**Excerpts from a dataset**
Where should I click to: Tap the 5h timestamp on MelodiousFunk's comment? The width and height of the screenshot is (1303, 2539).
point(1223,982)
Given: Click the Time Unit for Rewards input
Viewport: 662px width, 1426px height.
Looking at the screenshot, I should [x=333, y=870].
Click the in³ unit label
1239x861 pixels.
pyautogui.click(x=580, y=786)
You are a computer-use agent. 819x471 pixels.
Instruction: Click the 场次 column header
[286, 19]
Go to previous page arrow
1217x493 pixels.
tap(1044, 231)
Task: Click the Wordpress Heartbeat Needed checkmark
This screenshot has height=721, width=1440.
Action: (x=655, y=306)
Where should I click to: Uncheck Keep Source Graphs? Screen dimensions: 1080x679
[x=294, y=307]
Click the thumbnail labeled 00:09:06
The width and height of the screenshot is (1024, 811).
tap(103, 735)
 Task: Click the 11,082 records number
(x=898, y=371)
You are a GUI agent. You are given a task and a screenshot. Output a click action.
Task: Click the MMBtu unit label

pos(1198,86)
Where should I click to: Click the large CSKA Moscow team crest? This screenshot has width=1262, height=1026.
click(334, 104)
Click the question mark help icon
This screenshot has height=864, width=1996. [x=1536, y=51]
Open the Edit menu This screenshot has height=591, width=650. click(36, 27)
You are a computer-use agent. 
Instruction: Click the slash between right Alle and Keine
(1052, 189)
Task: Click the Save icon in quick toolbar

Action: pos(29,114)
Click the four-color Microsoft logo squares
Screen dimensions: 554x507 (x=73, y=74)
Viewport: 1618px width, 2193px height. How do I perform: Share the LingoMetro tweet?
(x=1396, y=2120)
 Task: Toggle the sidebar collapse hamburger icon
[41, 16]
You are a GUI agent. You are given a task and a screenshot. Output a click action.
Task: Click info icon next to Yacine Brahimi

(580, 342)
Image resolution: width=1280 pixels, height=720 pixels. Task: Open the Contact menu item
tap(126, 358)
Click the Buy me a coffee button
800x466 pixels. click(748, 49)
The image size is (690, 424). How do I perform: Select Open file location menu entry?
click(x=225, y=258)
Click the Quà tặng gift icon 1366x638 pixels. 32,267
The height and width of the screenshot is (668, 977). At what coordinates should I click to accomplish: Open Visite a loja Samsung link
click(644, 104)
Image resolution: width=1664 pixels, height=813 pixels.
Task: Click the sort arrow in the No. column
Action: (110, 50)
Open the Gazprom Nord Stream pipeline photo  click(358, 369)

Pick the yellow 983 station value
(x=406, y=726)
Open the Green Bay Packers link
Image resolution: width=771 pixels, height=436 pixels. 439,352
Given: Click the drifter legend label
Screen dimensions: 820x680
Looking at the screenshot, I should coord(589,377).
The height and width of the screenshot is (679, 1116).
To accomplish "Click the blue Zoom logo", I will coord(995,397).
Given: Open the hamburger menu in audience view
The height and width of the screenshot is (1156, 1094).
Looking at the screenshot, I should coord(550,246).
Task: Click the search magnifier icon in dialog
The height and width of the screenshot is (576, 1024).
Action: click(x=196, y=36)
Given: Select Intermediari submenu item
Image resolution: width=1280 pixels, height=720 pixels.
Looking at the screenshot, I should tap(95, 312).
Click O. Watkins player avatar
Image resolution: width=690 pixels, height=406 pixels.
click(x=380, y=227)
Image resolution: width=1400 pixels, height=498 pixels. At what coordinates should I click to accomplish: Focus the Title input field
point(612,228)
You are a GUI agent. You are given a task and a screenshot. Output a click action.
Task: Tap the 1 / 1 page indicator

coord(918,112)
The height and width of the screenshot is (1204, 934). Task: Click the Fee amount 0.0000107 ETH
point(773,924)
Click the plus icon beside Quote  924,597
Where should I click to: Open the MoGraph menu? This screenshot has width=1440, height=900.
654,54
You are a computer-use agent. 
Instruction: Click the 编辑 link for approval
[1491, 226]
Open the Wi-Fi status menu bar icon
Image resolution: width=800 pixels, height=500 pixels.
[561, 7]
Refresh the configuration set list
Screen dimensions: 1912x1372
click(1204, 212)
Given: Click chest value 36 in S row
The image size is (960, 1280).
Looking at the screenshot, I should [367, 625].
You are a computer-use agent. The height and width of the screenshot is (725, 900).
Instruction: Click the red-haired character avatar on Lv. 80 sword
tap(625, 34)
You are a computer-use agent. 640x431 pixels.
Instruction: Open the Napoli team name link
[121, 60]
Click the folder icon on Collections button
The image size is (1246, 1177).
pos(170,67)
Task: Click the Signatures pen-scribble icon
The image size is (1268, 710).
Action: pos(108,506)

**WHAT THE TASK ASKS**
Every line from the one that contains "The height and width of the screenshot is (1156, 1094)." down to and including the last line of the records above must be set down exactly, with nothing else.

**YOUR RESPONSE**
The height and width of the screenshot is (1156, 1094).
Looking at the screenshot, I should coord(550,246).
Task: Click the search magnifier icon in dialog
The height and width of the screenshot is (576, 1024).
Action: click(x=196, y=36)
Given: Select Intermediari submenu item
Image resolution: width=1280 pixels, height=720 pixels.
Looking at the screenshot, I should tap(95, 312).
Click O. Watkins player avatar
Image resolution: width=690 pixels, height=406 pixels.
click(x=380, y=227)
Image resolution: width=1400 pixels, height=498 pixels. At what coordinates should I click to accomplish: Focus the Title input field
point(612,228)
You are a GUI agent. You are given a task and a screenshot. Output a click action.
Task: Tap the 1 / 1 page indicator

coord(918,112)
The height and width of the screenshot is (1204, 934). Task: Click the Fee amount 0.0000107 ETH
point(773,924)
Click the plus icon beside Quote  924,597
Where should I click to: Open the MoGraph menu? This screenshot has width=1440, height=900.
654,54
You are a computer-use agent. 
Instruction: Click the 编辑 link for approval
[1491, 226]
Open the Wi-Fi status menu bar icon
Image resolution: width=800 pixels, height=500 pixels.
[561, 7]
Refresh the configuration set list
Screen dimensions: 1912x1372
click(1204, 212)
Given: Click chest value 36 in S row
The image size is (960, 1280).
Looking at the screenshot, I should [367, 625].
You are a computer-use agent. The height and width of the screenshot is (725, 900).
Instruction: Click the red-haired character avatar on Lv. 80 sword
tap(625, 34)
You are a computer-use agent. 640x431 pixels.
Instruction: Open the Napoli team name link
[121, 60]
Click the folder icon on Collections button
The image size is (1246, 1177).
pos(170,67)
Task: Click the Signatures pen-scribble icon
The image size is (1268, 710).
Action: pos(108,506)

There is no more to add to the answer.